— Task instructions —
Among the records that follow, find the line with "Remove the Inbox label via x" and the line with "The image size is (1000, 395).". Set down those lines and all lines between them exactly, without adding anything.

— Source records —

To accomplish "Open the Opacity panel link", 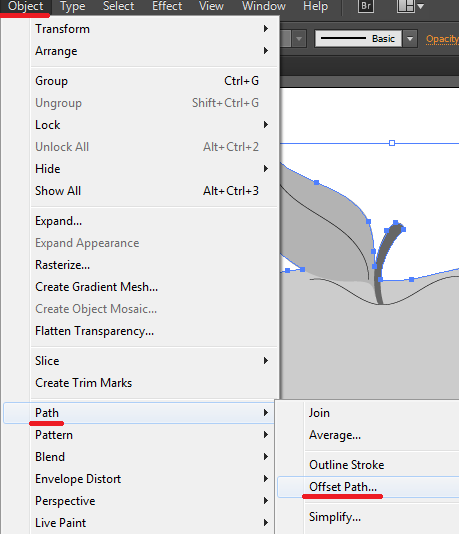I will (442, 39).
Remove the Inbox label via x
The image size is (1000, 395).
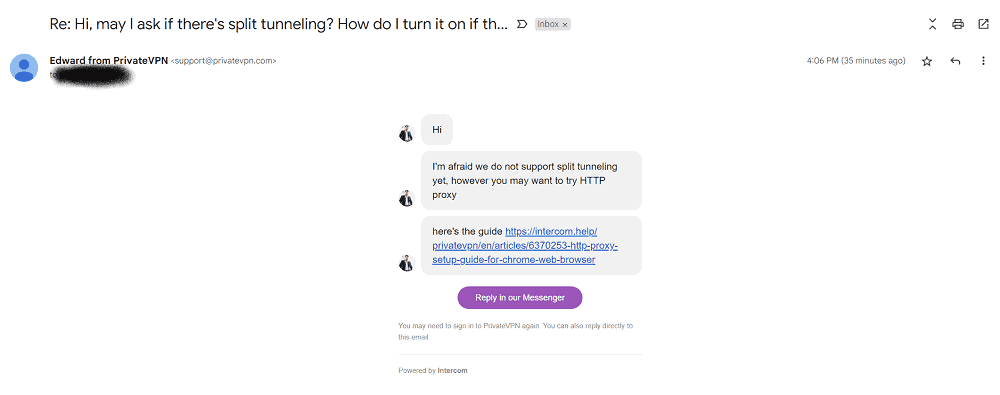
* * *
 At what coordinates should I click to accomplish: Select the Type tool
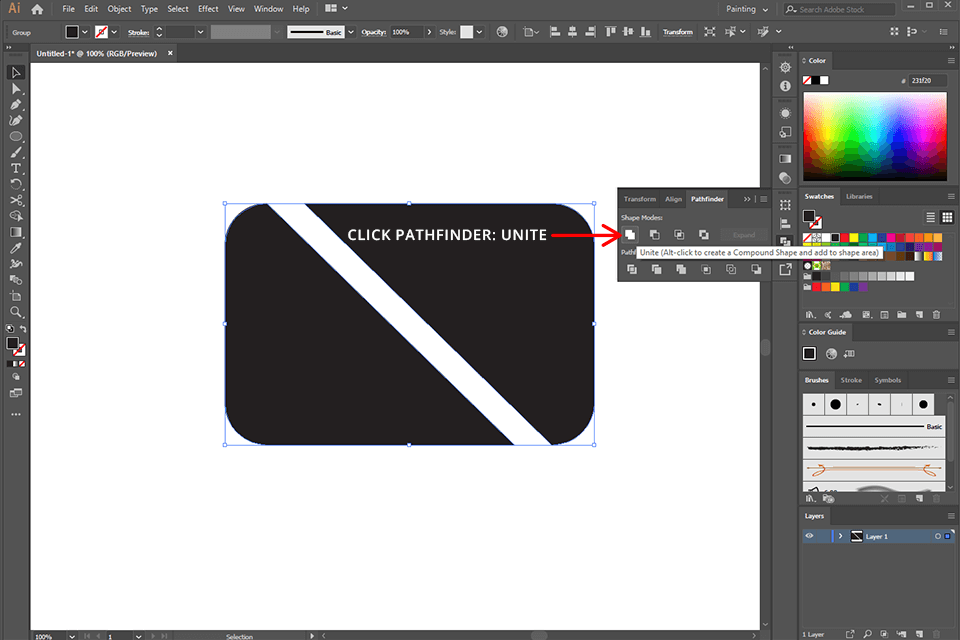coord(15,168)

— Exercise answer —
Remove the Inbox label via x
The image size is (1000, 395).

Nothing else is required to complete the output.